[Di Kevin Carson. Originale pubblicato su Center for a Stateless Society il 14 maggio 2017 con il titolo Flint: Enclosure of the Water Commons. Traduzione di Enrico Sanna.]
La crisi idrica della città di Flint è nuovamente sulle cronache nazionali. Dopo il diciannove maggio, oltre ottomila residenti potranno vedersi ipotecata la casa per bollette non pagate, con il rischio di confisca se non pagano tutto l’ammontare arretrato. Già il mese scorso a molti residenti è stato chiuso il rubinetto per il mancato pagamento della bolletta. Il tutto mentre l’acqua è contaminata dal piombo e non si può bere senza prima filtrarla.
Gli organi d’informazione parlano di ipoteche per “residenti” e “famiglie”, non aziende. È la solita storia. Nel 2014, quando il “Gestore dell’Emergenza” si trovò ad affrontare gli stessi tagli di massa, Homrich (l’azienda capitalista clientelare incaricata di gestire la pratica) perseguì solo le utenze domestiche morose. La politica dei tagli non fu applicata alle utenze aziendali, alcune delle quali erano in arretrato di centinaia di migliaia di dollari, nonostante costituissero oltre la metà dei pagamenti. E ricordate che, come spesso accade, le aziende avevano tariffe agevolate.
Se la città di Flint avesse fatto pagare fin da subito le stesse tariffe a residenti e attività industriali/commerciali, e avesse seguito la stessa politica riguardo gli arretrati, è facile indovinare che oggi i residenti in arretrato e con la casa a rischio sarebbero molti di meno.
Caso simile è la California del governatore Jerry Brown, che ha emesso un ordine esecutivo per il cosiddetto “razionamento dell’acqua”, che però non vale per le grandi imprese agricole consumatrici di enormi quantità d’acqua per l’irrigazione.
È poi il caso di notare che sia il Michigan che la California permettono a grosse aziende capitaliste come la Nestle di pompare milioni di galloni d’acqua a costo quasi zero per poi rivenderla imbottigliata.
Riunite il tutto e cosa viene fuori?

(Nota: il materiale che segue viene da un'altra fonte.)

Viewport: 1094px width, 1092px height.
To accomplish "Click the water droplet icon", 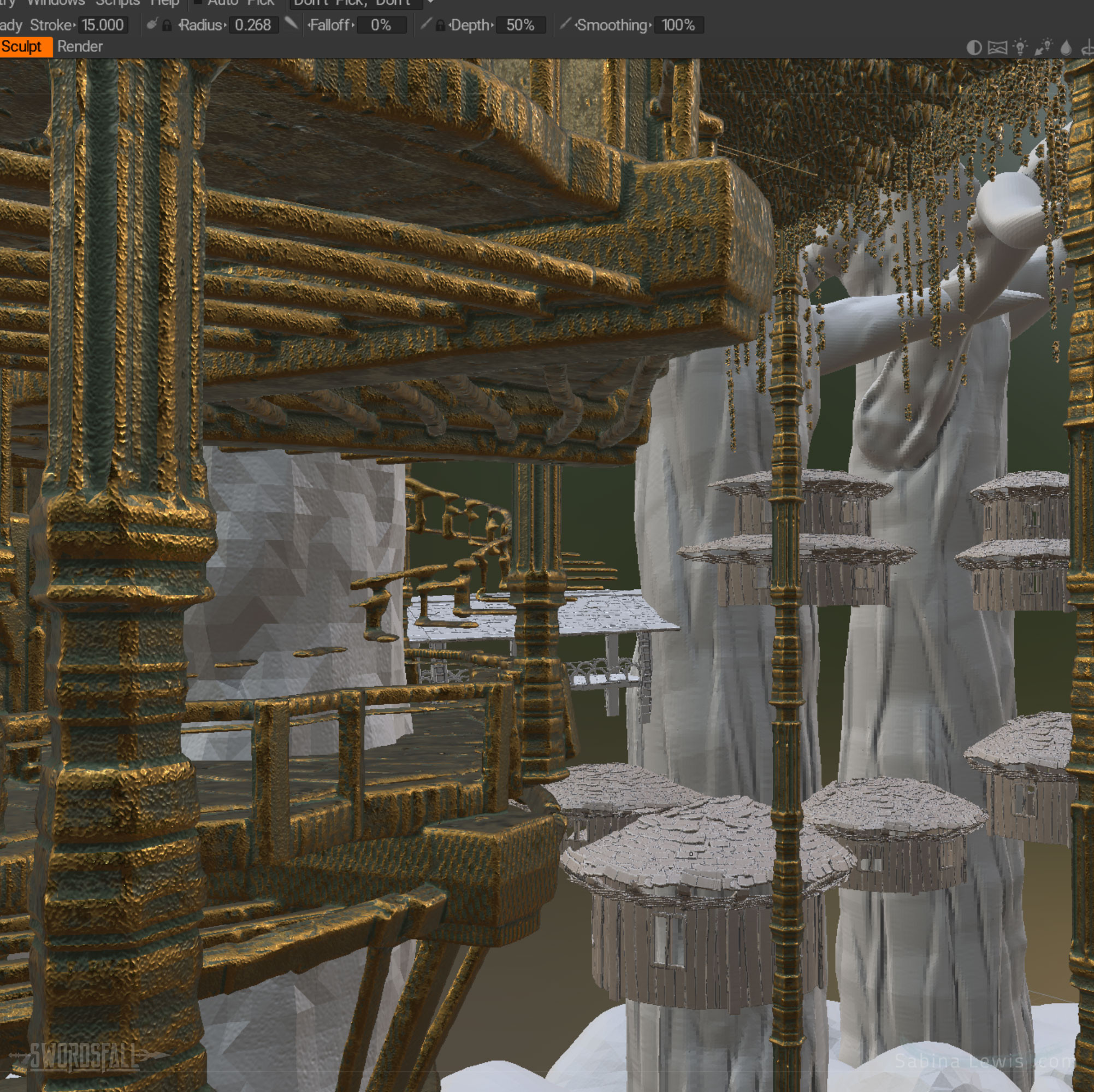I will 1066,48.
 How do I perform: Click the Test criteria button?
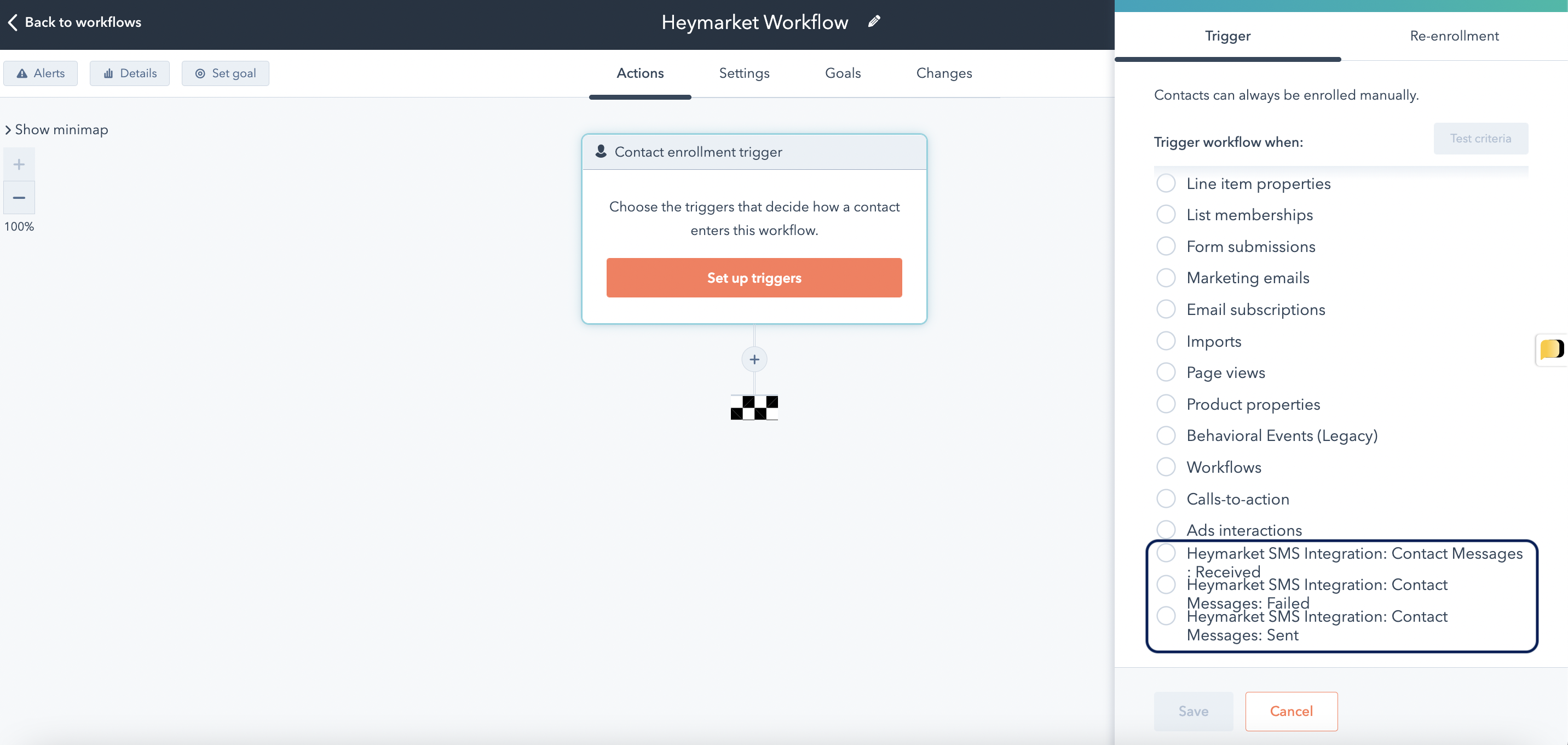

L’acqua, le falde, i bacini e altre riserve, sono un bene comune. Anche le infrastrutture che servono a portare quest’acqua nelle case e nelle aziende, essendo state realizzate a spese dei contribuenti, sono un bene comune. E come innumerevoli altri beni comuni del passato, anche l’acqua è stata recintata dallo stato, il cui scopo primario consiste nel fornire infrastrutture sovvenzionate alle imprese capitalistiche. In alcuni casi, queste infrastrutture vengono poi vendute o cedute in leasing alle imprese, che ne ricavano un profitto a spese dei consumatori.
Quando il bene comune acqua viene chiuso a beneficio del capitale, o è il capitale stesso a gestirlo, il risultato ovvio è l’aumento dei prezzi e i trattamenti di favore per le imprese. Il processo, in ogni sua parte, è caratterizzato da collusione e abuso di posizione dominante. Questa è la natura dello stato capitalista: sovvenzionare i costi iniziali, socializzare costi e rischi e favorire la privatizzazione dei profitti.
Nel diciassettesimo secolo, un gruppo di contadini senza terra autodefinitisi Zappatori abbatté le recinzioni a St. George Hill, costruì case sui terreni e cominciò la coltivazione in comune. Oggi, l’unica soluzione ultimativa è la stessa: riprendere i beni comuni. L’acqua e altri beni comuni devono essere organizzati come proprietà comune (né privata né statale) sotto il controllo diretto degli stessi utenti.